11. Dans la plupart des cas, les opérations de désinfestation dans le pays d'origine ou à l'arrivée ont utilisé le bromure de méthyle. Au cours des 40 dernières années et jusqu'au début des années 1990, les traitements de remplacement du bromure de méthyle n'ont guère été pris en considération. De nombreuses autres techniques de désinfestation ont été mises au point, mais aucune d'entre elles n'a été jugée adaptée au traitement à quai d'un vaste éventail de produits de base. Idéalement les traitements de remplacement du bromure de méthyle, appliqués "à l'entrée" d'un pays, doivent être de courte durée et pouvoir être mis en œvre sur place. Le traitement à l'entrée du pays reste l'un des principaux cas où le remplacement du bromure de méthyle sera difficile.

12. Certains pays en développement s'inquiètent d'une limitation éventuelle des importations de fruits tropicaux frais traités au bromure de méthyle par les pays qui procèdent à l'élimination progressive de ce fumigant.

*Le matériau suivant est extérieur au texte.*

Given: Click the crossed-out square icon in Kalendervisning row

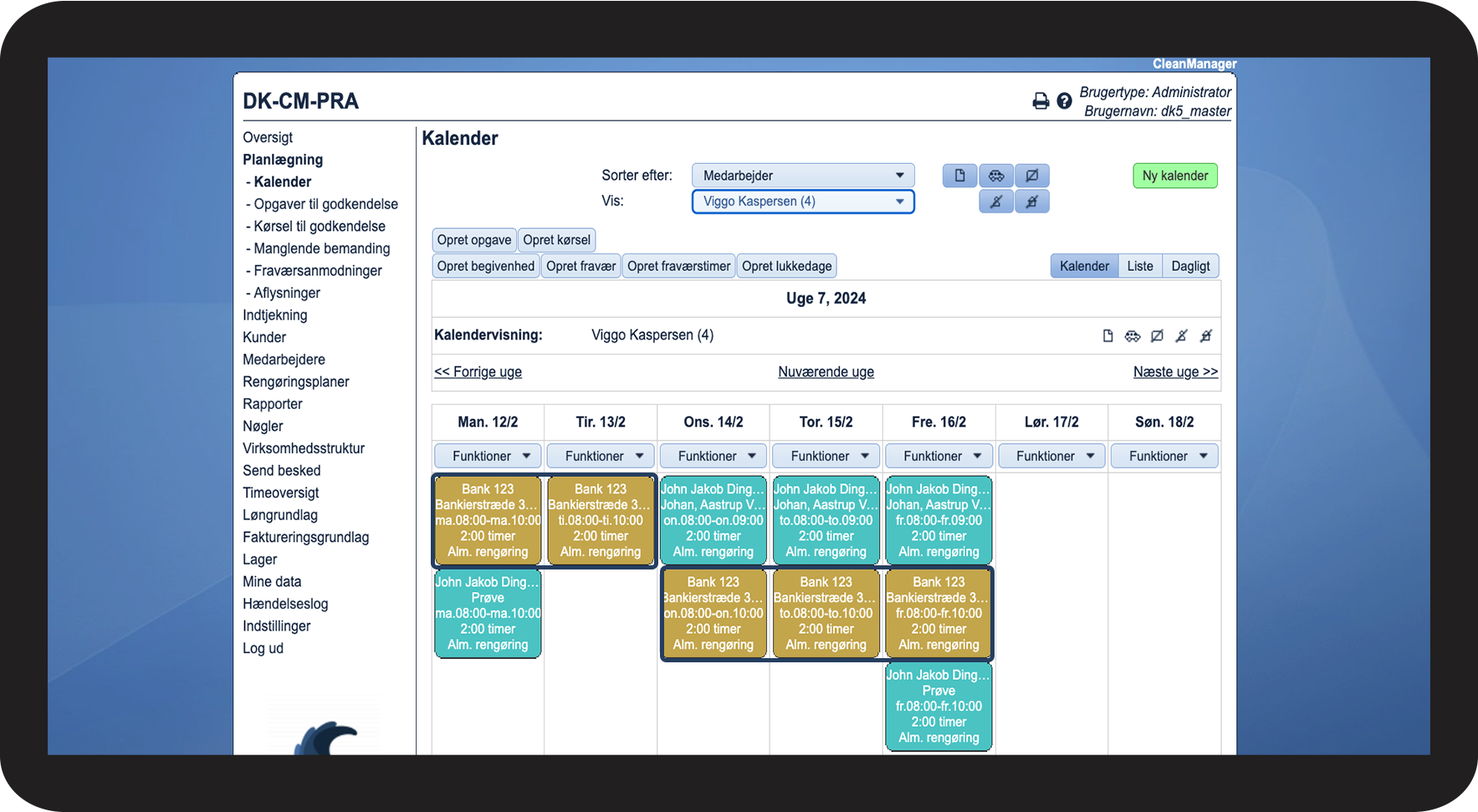Looking at the screenshot, I should [1157, 336].
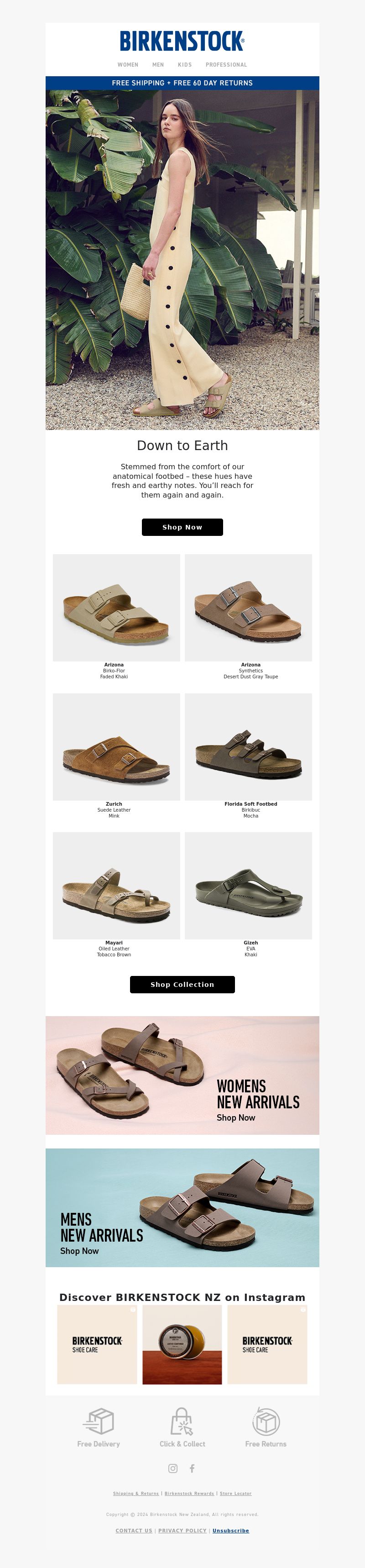View the Gizeh EVA Khaki sandal image
This screenshot has width=365, height=1568.
pyautogui.click(x=248, y=886)
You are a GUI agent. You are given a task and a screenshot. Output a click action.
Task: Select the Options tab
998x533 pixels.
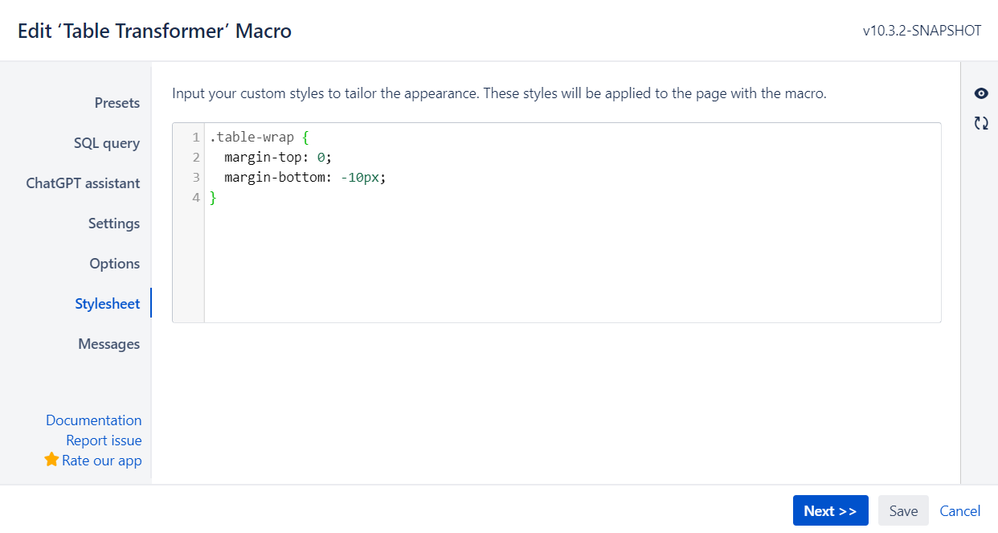coord(115,264)
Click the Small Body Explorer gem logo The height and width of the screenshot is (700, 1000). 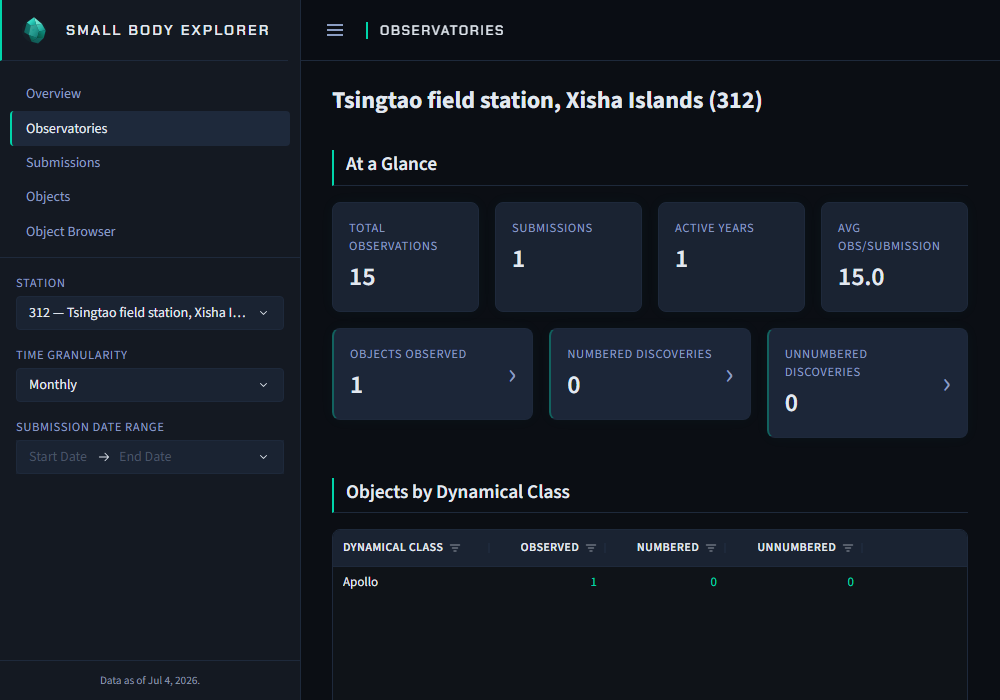click(x=35, y=30)
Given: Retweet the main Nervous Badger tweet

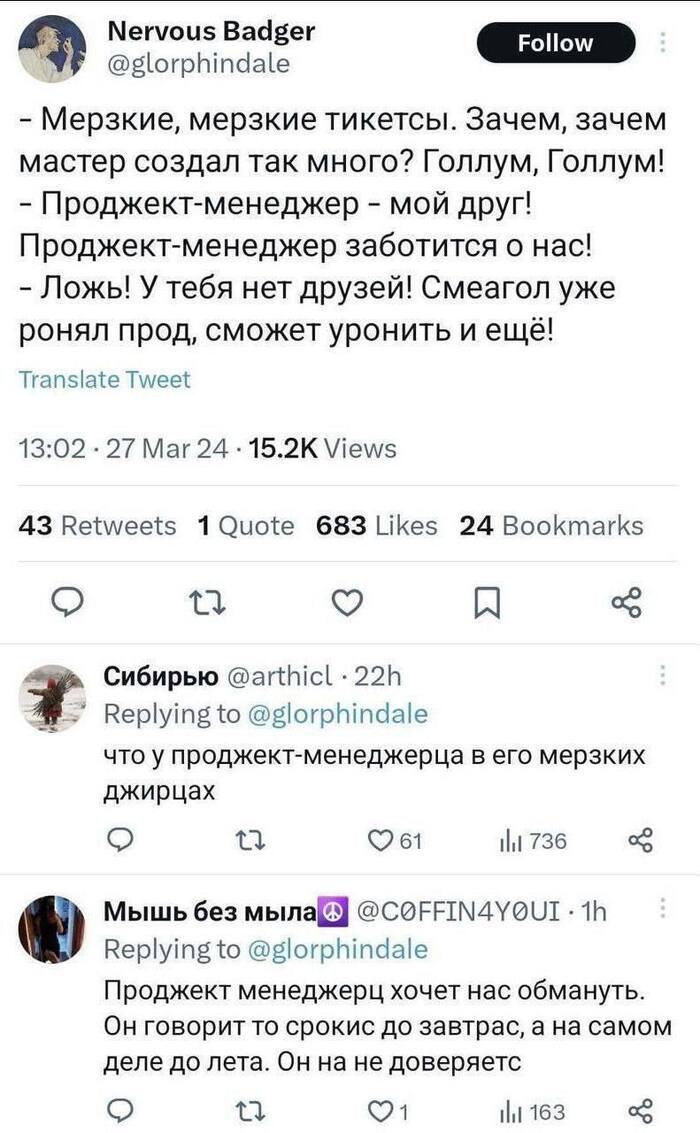Looking at the screenshot, I should [201, 603].
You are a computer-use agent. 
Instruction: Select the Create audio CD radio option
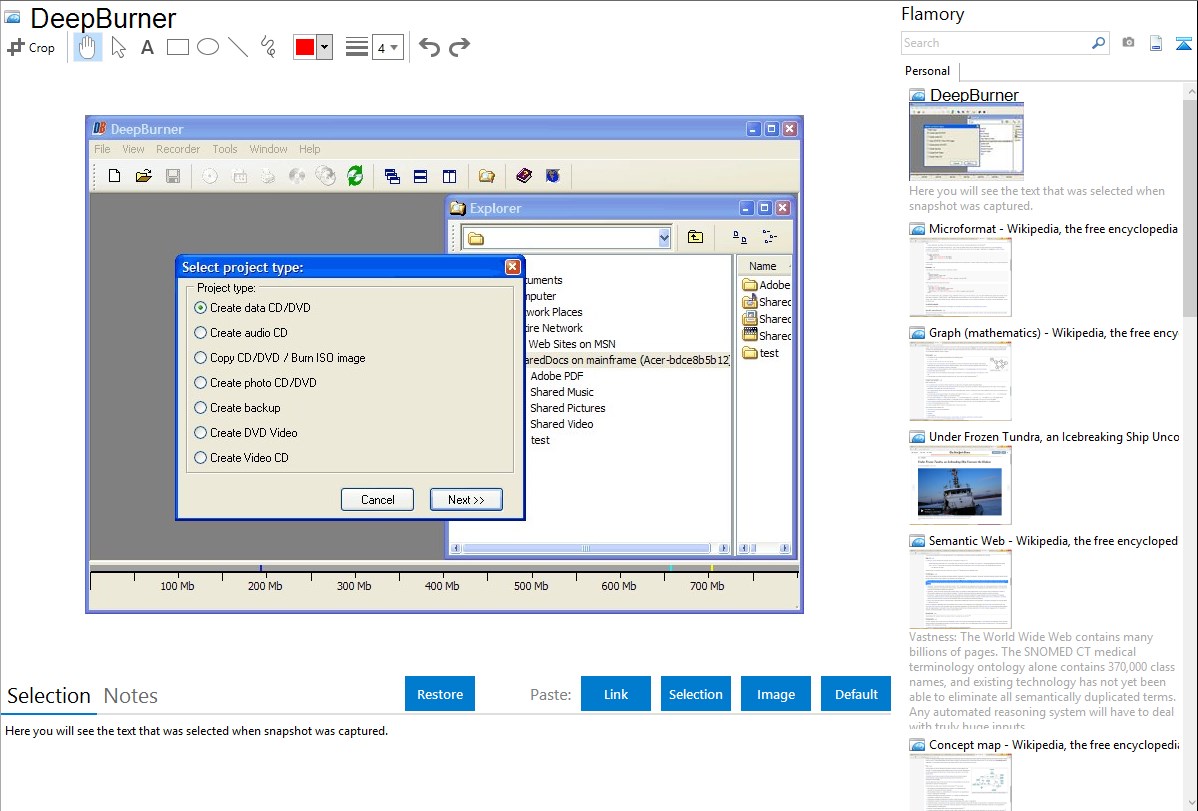(x=201, y=333)
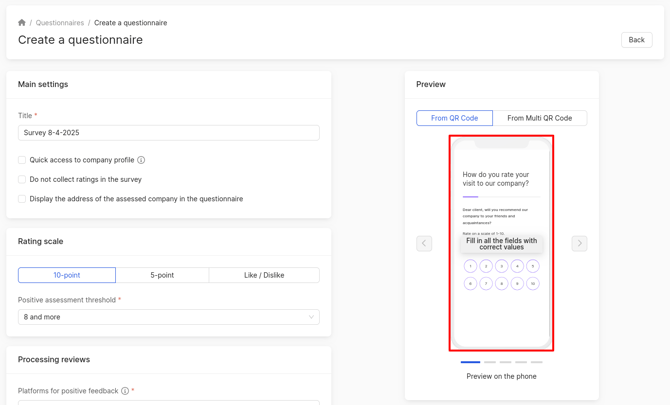Switch preview to From Multi QR Code
The height and width of the screenshot is (405, 670).
click(x=539, y=118)
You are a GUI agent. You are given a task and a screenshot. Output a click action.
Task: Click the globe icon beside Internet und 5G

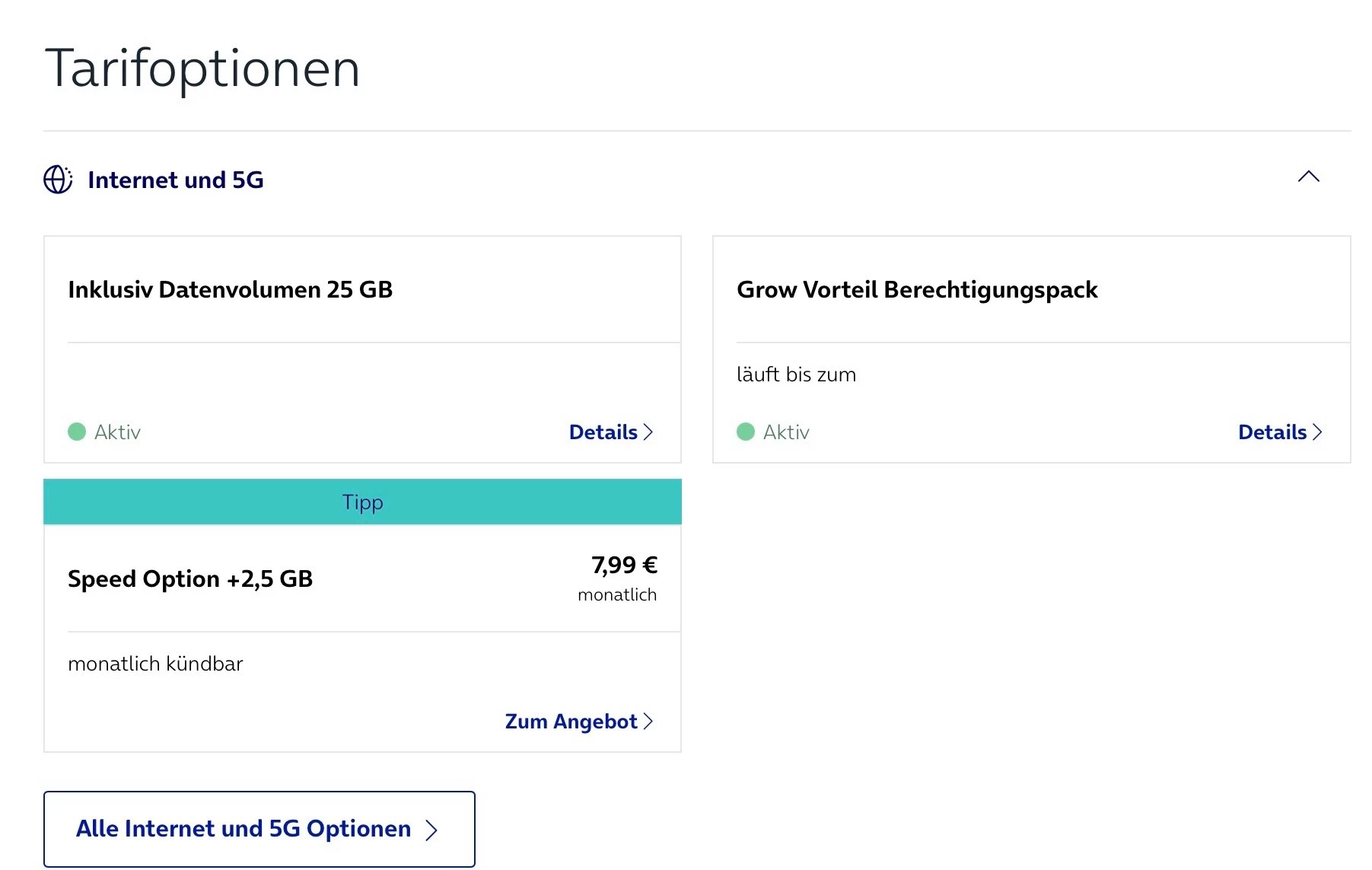click(58, 180)
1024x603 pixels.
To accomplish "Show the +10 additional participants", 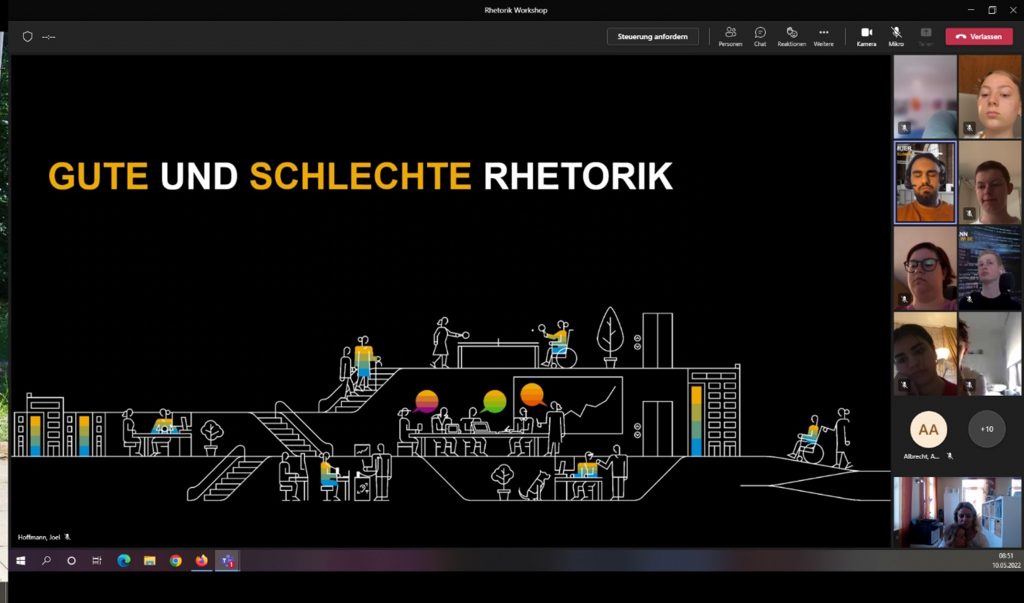I will (x=987, y=429).
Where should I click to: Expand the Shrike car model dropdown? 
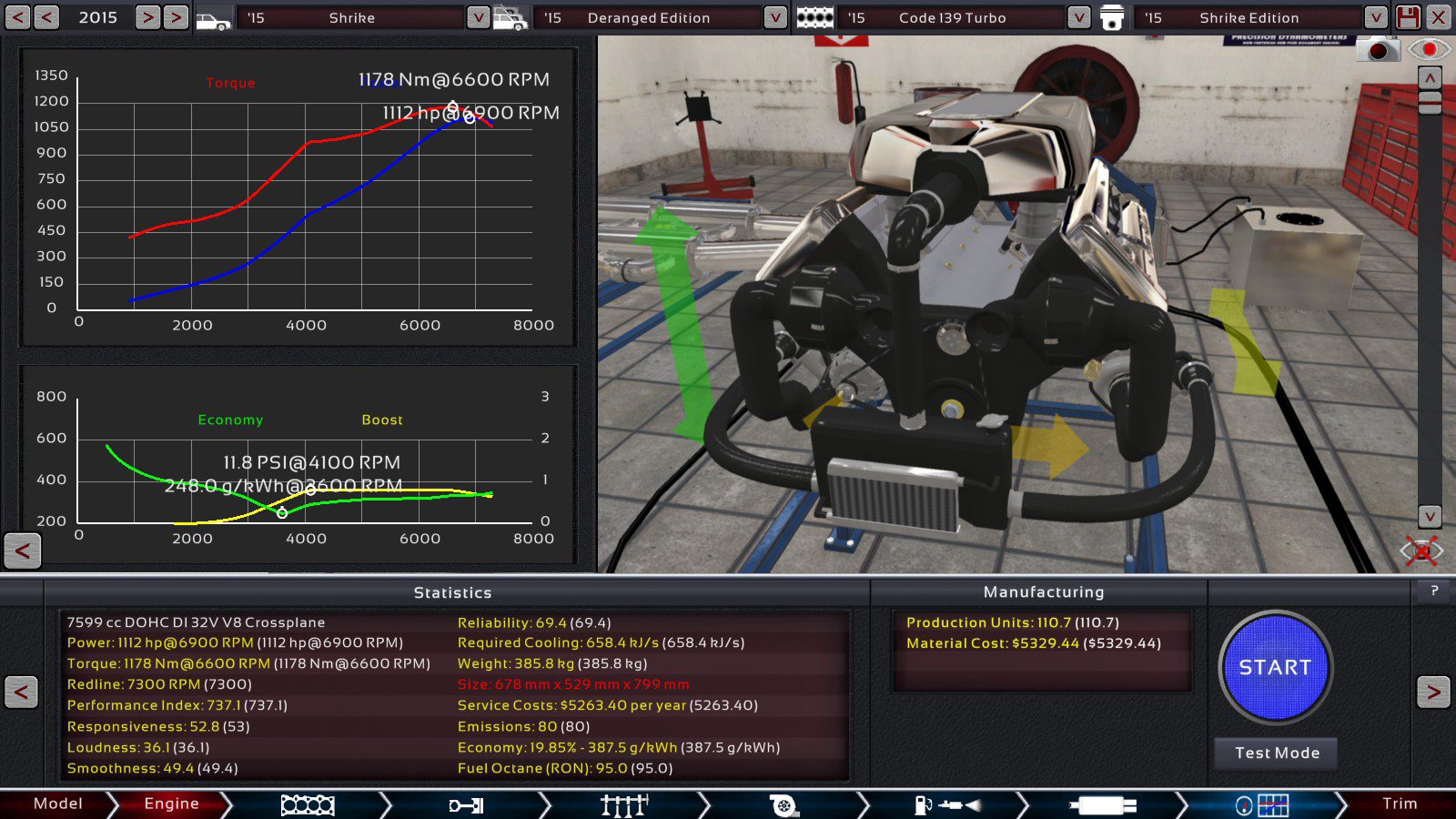(478, 17)
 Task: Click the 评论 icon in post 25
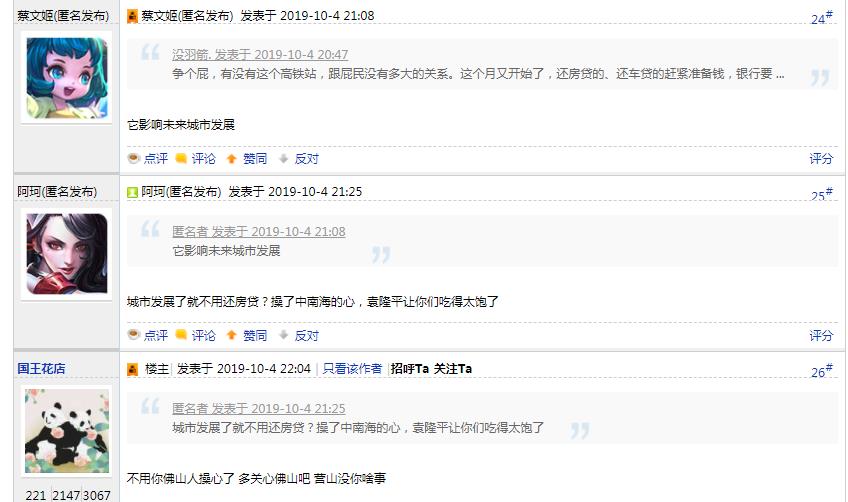coord(181,335)
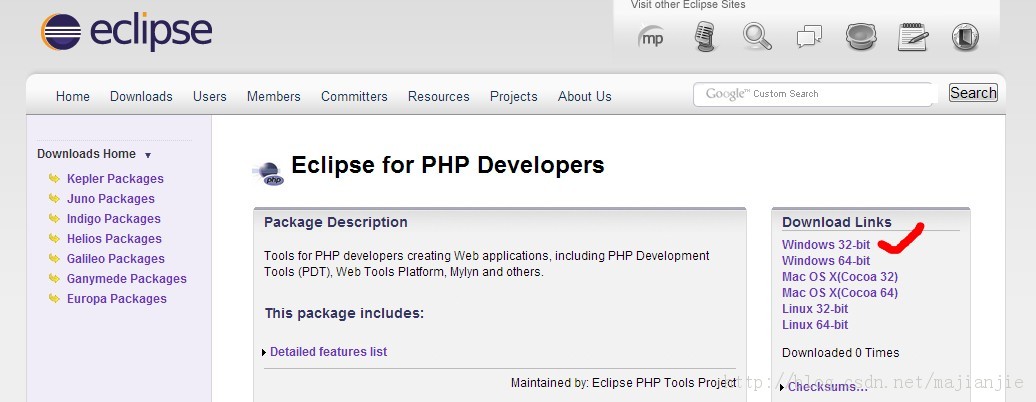This screenshot has height=402, width=1036.
Task: Open the About Us menu
Action: (x=585, y=97)
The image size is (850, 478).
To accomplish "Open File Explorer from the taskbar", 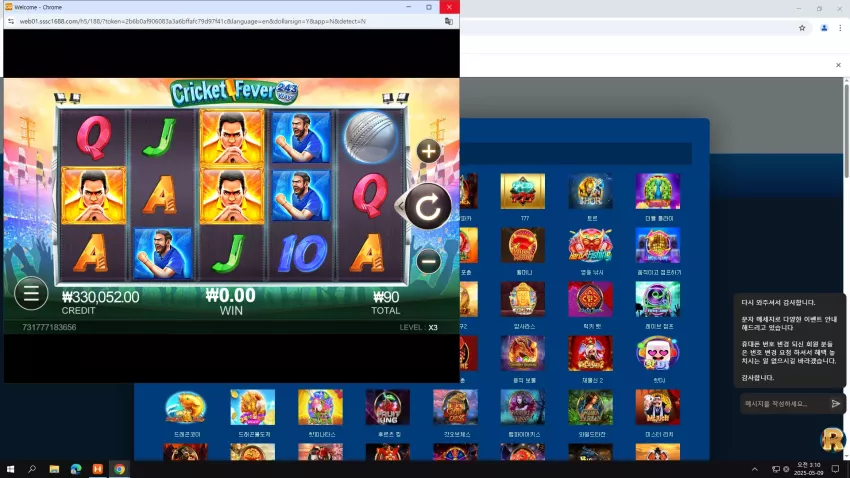I will point(54,469).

Cette situation rendrait sans effet la période de grâce de 10 ans (jusqu'en 2015).

13. La décision quant à l'acceptabilité d'un traitement de désinfestation repose avant tout sur des considérations économiques, logistiques et techniques. La mise au point de traitements de désinfestation efficaces qui n'affectent pas véritablement les possibilités de commercialisation du produit concerné est une priorité majeure. Aussi est-il judicieux de définir d'autres méthodes de traitement présentant un bon rapport coût-efficacité et de les tester préalablement à l'élimination du bromure de méthyle sur les principaux marchés. Le Sous-Groupe souhaitera peut-être promouvoir une analyse exhaustive des autres possibilités de traitement. Il convient à cet égard de déterminer les possibilités d'acceptation d'une autre méthode en comparant les coûts et les avantages du bromure de méthyle à ceux des autres options, y compris l'option "absence de traitement". Pour qu'une autre méthode soit adoptée, il faut impérativement qu'elle soit commode à appliquer, que son efficacité puisse être justifiée, qu'elle soit efficace en fonction de son coût (en fonction du coût du matériel et du coût d'utilisation) et qu'elle produise des niveaux de résidus acceptables.

14. Tel qu'indiqué dans l'introduction, si le Sous-Groupe décidait de mener une analyse approfondie, il conviendrait alors de conclure des arrangements appropriés, notamment d'organiser des consultations avec le Comité des technologies de remplacement du bromure de méthyle; des accords de coopération avec des institutions et des experts nationaux spécialistes des fruits tropicaux seraient nécessaires. Par conséquent, le Sous-Groupe souhaitera peut-être élaborer un questionnaire destiné à obtenir les informations de base concernant les installations habituelles, notamment en matière d'infrastructures et de coûts (coût d'investissement et coût d'utilisation) et conseiller à ses membres de communiquer au Secrétariat le nom des correspondants désignés dans leurs pays respectifs.